* [Given task]
List each line in the records below that contains the string "width".

* [Material provided]
--- start ---
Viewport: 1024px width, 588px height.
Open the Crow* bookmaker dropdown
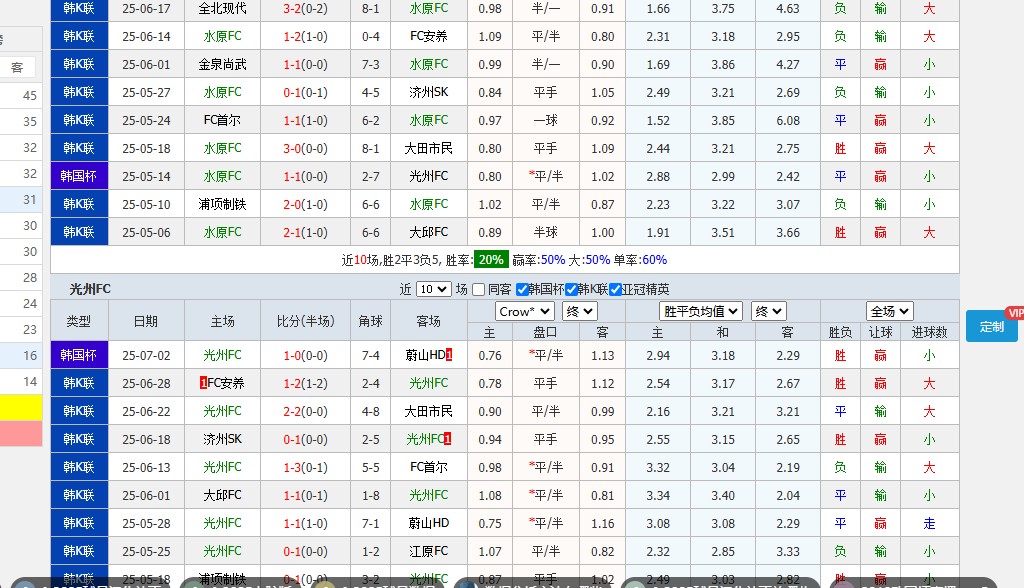pyautogui.click(x=524, y=311)
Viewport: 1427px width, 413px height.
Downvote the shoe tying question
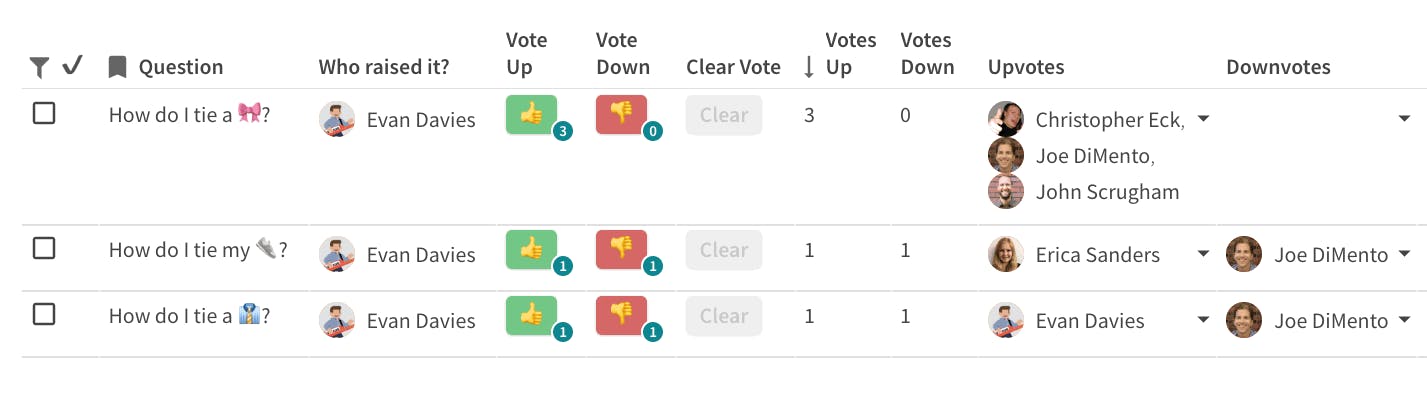(x=621, y=249)

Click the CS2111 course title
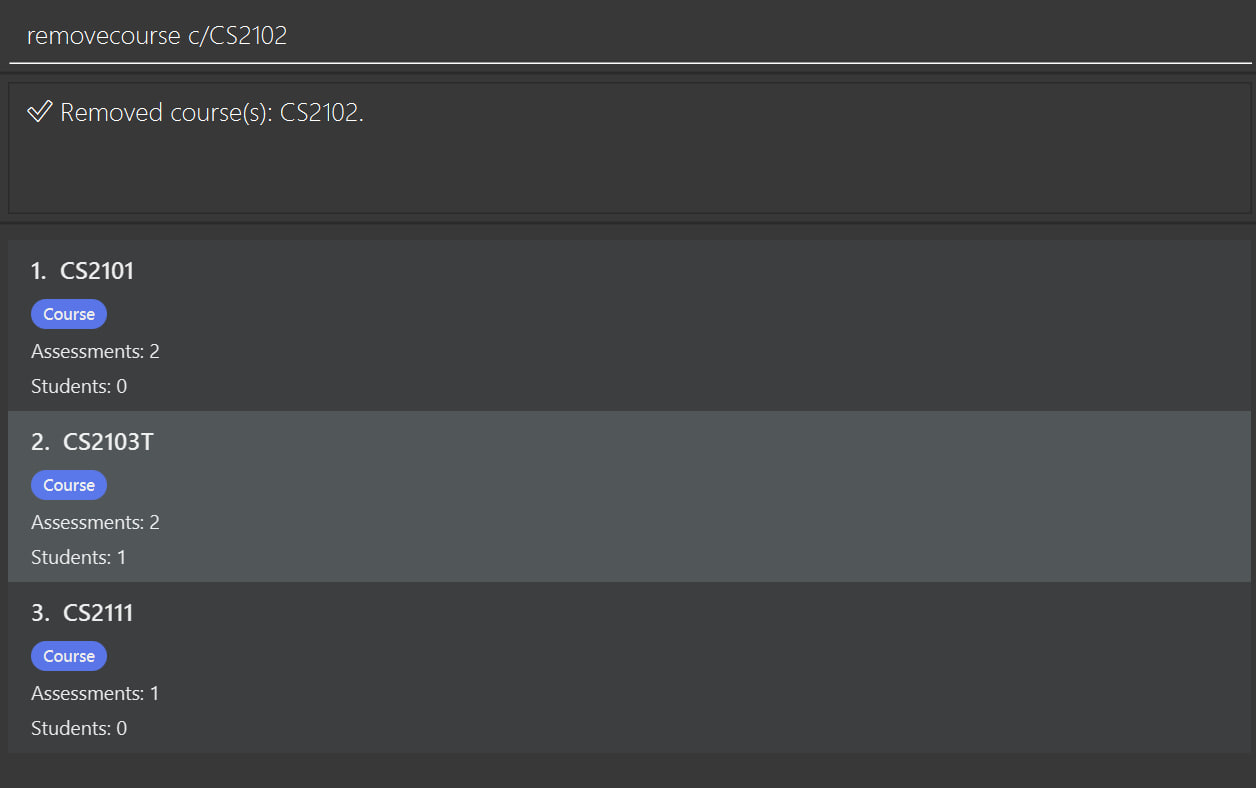pos(97,612)
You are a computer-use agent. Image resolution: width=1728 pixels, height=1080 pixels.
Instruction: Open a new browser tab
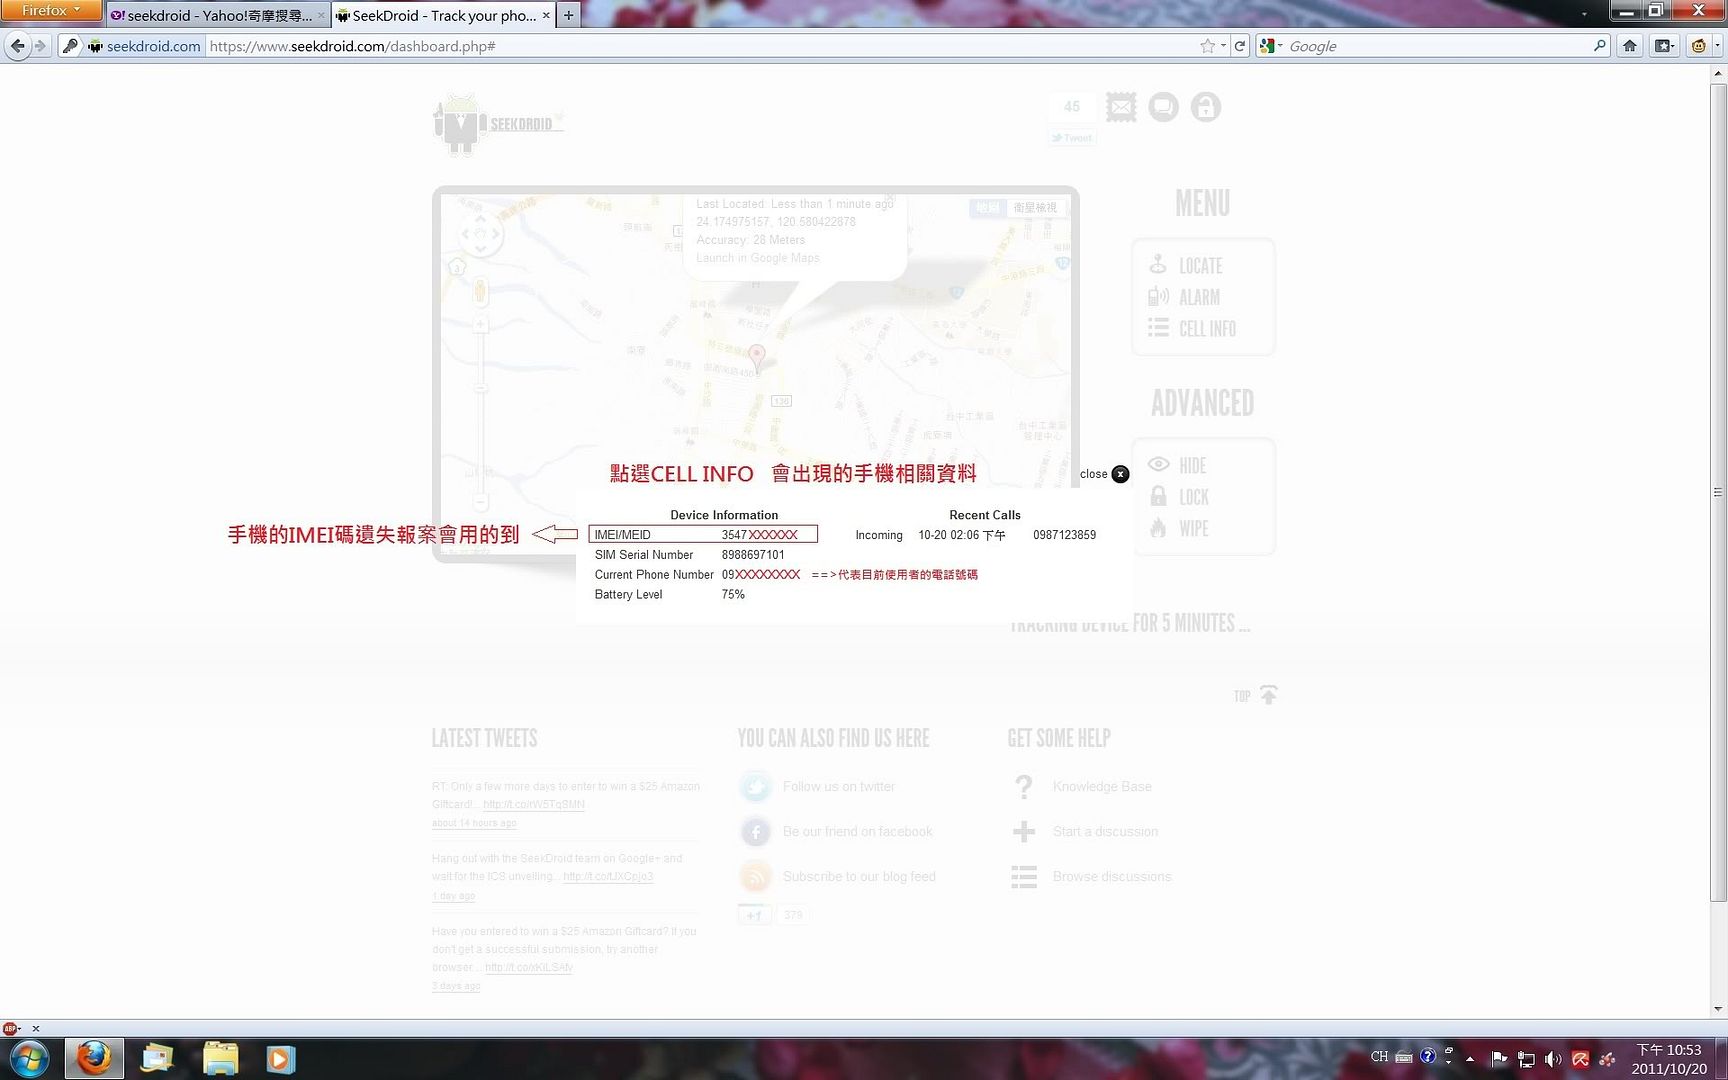[569, 16]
--- end ---
* [Exercise answer]
Viewport: 1024px width, 588px height.
Viewport: 1427px width, 413px height.
You are a computer-use agent. Image resolution: width=1728 pixels, height=1080 pixels.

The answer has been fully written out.